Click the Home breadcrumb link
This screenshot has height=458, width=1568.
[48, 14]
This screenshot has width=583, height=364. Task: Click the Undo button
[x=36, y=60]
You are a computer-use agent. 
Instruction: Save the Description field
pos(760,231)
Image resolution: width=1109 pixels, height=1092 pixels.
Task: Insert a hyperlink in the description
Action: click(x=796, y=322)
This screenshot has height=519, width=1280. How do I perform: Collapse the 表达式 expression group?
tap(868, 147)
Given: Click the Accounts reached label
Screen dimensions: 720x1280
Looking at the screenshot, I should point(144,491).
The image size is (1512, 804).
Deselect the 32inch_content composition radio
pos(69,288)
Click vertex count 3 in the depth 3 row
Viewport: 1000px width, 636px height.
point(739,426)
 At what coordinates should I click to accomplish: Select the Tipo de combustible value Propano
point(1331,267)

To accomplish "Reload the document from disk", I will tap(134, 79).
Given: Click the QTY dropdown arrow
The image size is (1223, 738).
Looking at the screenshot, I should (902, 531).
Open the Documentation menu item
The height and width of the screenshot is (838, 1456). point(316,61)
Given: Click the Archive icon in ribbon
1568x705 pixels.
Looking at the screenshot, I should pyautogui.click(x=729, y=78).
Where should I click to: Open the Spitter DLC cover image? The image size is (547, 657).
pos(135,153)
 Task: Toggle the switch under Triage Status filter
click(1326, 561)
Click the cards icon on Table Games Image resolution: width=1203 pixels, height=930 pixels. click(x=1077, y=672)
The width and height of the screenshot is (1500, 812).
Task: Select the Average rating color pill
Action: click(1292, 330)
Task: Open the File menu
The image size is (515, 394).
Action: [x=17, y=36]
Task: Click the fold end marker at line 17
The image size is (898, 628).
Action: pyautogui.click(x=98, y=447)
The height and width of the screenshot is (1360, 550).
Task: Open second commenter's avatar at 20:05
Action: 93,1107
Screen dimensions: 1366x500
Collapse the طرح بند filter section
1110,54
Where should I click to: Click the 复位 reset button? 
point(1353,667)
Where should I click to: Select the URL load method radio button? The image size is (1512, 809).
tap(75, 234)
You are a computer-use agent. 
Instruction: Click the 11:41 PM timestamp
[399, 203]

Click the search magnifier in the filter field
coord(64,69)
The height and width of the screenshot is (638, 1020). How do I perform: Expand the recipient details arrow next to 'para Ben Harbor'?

→ Directive
Arrange every line of the records above as a Markdown table with two columns, No. and Line, where No. gives the row number and Line holds the line itself. Leave out blank lines.

→ The answer
| No. | Line |
|---|---|
| 1 | Click the Home breadcrumb link |
| 2 | This screenshot has height=458, width=1568. |
| 3 | [48, 14] |
| 4 | This screenshot has width=583, height=364. Task: Click the Undo button |
| 5 | [x=36, y=60] |
| 6 | You are a computer-use agent.  |
| 7 | Instruction: Save the Description field |
| 8 | pos(760,231) |
| 9 | Image resolution: width=1109 pixels, height=1092 pixels. |
| 10 | Task: Insert a hyperlink in the description |
| 11 | Action: click(x=796, y=322) |
| 12 | This screenshot has height=519, width=1280. How do I perform: Collapse the 表达式 expression group? |
| 13 | tap(868, 147) |
| 14 | Given: Click the Accounts reached label |
| 15 | Screen dimensions: 720x1280 |
| 16 | Looking at the screenshot, I should point(144,491). |
| 17 | The image size is (1512, 804). |
| 18 | Deselect the 32inch_content composition radio |
| 19 | pos(69,288) |
| 20 | Click vertex count 3 in the depth 3 row |
| 21 | Viewport: 1000px width, 636px height. |
| 22 | point(739,426) |
| 23 |  At what coordinates should I click to accomplish: Select the Tipo de combustible value Propano |
| 24 | point(1331,267) |
| 25 | To accomplish "Reload the document from disk", I will tap(134, 79). |
| 26 | Given: Click the QTY dropdown arrow |
| 27 | The image size is (1223, 738). |
| 28 | Looking at the screenshot, I should (902, 531). |
| 29 | Open the Documentation menu item |
| 30 | The height and width of the screenshot is (838, 1456). point(316,61) |
| 31 | Given: Click the Archive icon in ribbon |
| 32 | 1568x705 pixels. |
| 33 | Looking at the screenshot, I should pyautogui.click(x=729, y=78). |
| 34 | Where should I click to: Open the Spitter DLC cover image? The image size is (547, 657). |
| 35 | pos(135,153) |
| 36 |  Task: Toggle the switch under Triage Status filter |
| 37 | click(1326, 561) |
| 38 | Click the cards icon on Table Games Image resolution: width=1203 pixels, height=930 pixels. click(x=1077, y=672) |
| 39 | The width and height of the screenshot is (1500, 812). |
| 40 | Task: Select the Average rating color pill |
| 41 | Action: click(1292, 330) |
| 42 | Task: Open the File menu |
| 43 | The image size is (515, 394). |
| 44 | Action: [x=17, y=36] |
| 45 | Task: Click the fold end marker at line 17 |
| 46 | The image size is (898, 628). |
| 47 | Action: pyautogui.click(x=98, y=447) |
| 48 | The height and width of the screenshot is (1360, 550). |
| 49 | Task: Open second commenter's avatar at 20:05 |
| 50 | Action: 93,1107 |
| 51 | Screen dimensions: 1366x500 |
| 52 | Collapse the طرح بند filter section |
| 53 | 1110,54 |
| 54 | Where should I click to: Click the 复位 reset button?  |
| 55 | point(1353,667) |
| 56 | Where should I click to: Select the URL load method radio button? The image size is (1512, 809). |
| 57 | tap(75, 234) |
| 58 | You are a computer-use agent.  |
| 59 | Instruction: Click the 11:41 PM timestamp |
| 60 | [399, 203] |
| 61 | Click the search magnifier in the filter field |
| 62 | coord(64,69) |
| 63 | The height and width of the screenshot is (638, 1020). How do I perform: Expand the recipient details arrow next to 'para Ben Harbor'? |